Republicans once ran competitive moderate candidates here, backed by money from local business groups. But as the party has shifted right under Mr. Trump, the business community has stopped donating, alienated by the party’s embrace of anti-immigrant, protectionist policies. That has forced many congressional candidates to turn to the national Republican Party for funding – requiring them to pledge their loyalty to Mr. Trump.
“That’s a vicious cycle that many of the states are in now,” Mr. Flake said. “The President has made it very difficult down-ballot.”
He fears that Mr. Trump is forcing Republicans into a losing “demographic cul-de-sac” of older, white voters who no longer reflect the views of their rapidly diversifying country. “If we have four more years of the President, wow, I mean Texas could go blue by then,” he said. “And try to win nationally when Texas, New York and California are reliably blue.”
Some political analysts see an opportunity for Mr. Trump and Republicans to regain the healthy electoral majorities they once won easily in places like Maricopa County. But that would require ditching the divisive social issues and returning to the bread-and-butter policies that matter to many suburban voters.

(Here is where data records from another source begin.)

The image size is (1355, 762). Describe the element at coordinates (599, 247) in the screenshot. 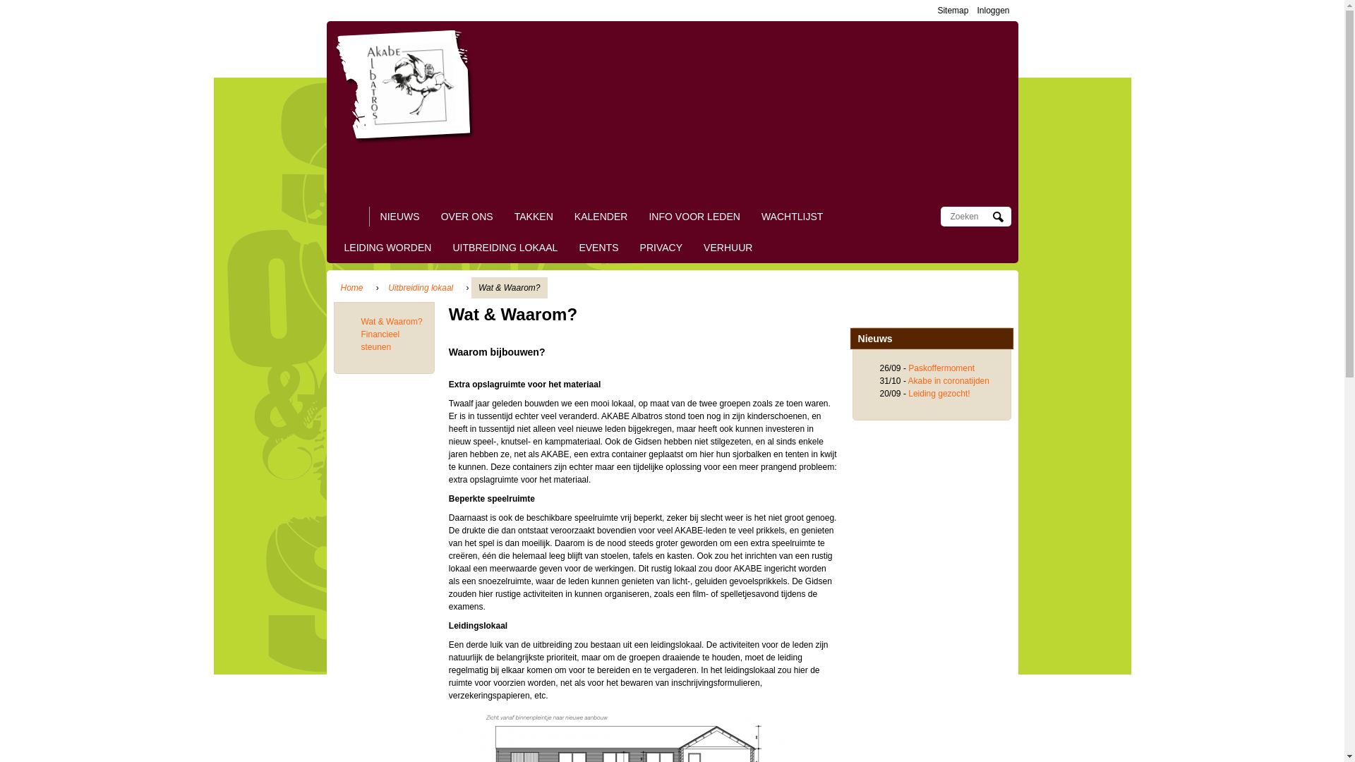

I see `'EVENTS'` at that location.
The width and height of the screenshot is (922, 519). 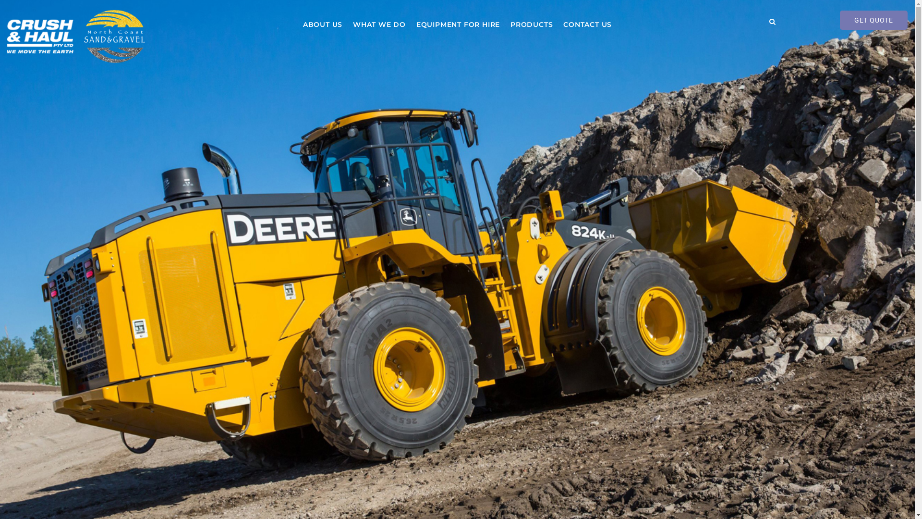 I want to click on 'GET QUOTE', so click(x=874, y=20).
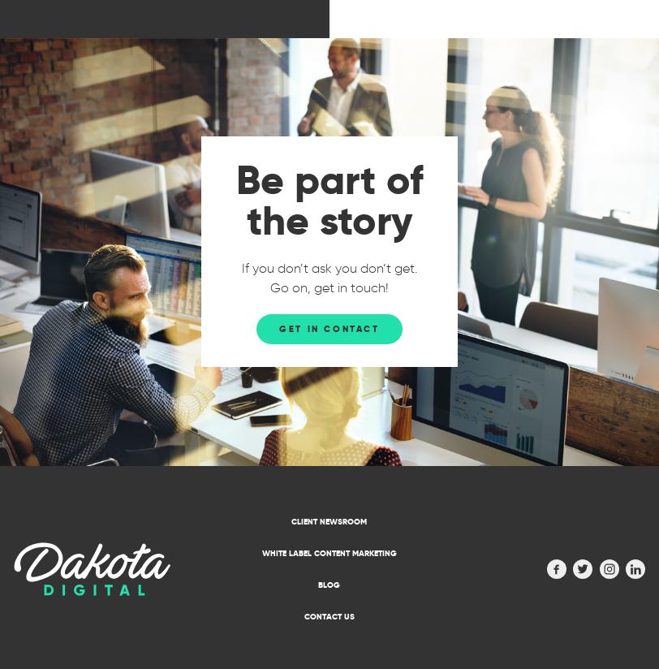 The width and height of the screenshot is (659, 669). Describe the element at coordinates (391, 604) in the screenshot. I see `'Wireless Armour, CEO'` at that location.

“The message they could switch on would be the end of this sort of stridency on race,” Prof. Lang said. “They have to come out and say: We’re going to move on with our message about free enterprise and not try to gin up the white base.”
For voters like Bob Aggarwal, who says he no longer watches the news because it has become too politically polarized, time is running out for the presidential campaigns to capture his vote.
Asked whether there is something either candidate could do or say to sway him, Mr. Aggarwal falls into a lengthy silence. “There should be,” he said finally. “I should have something that should convince me. I just care for what’s best for my kids.”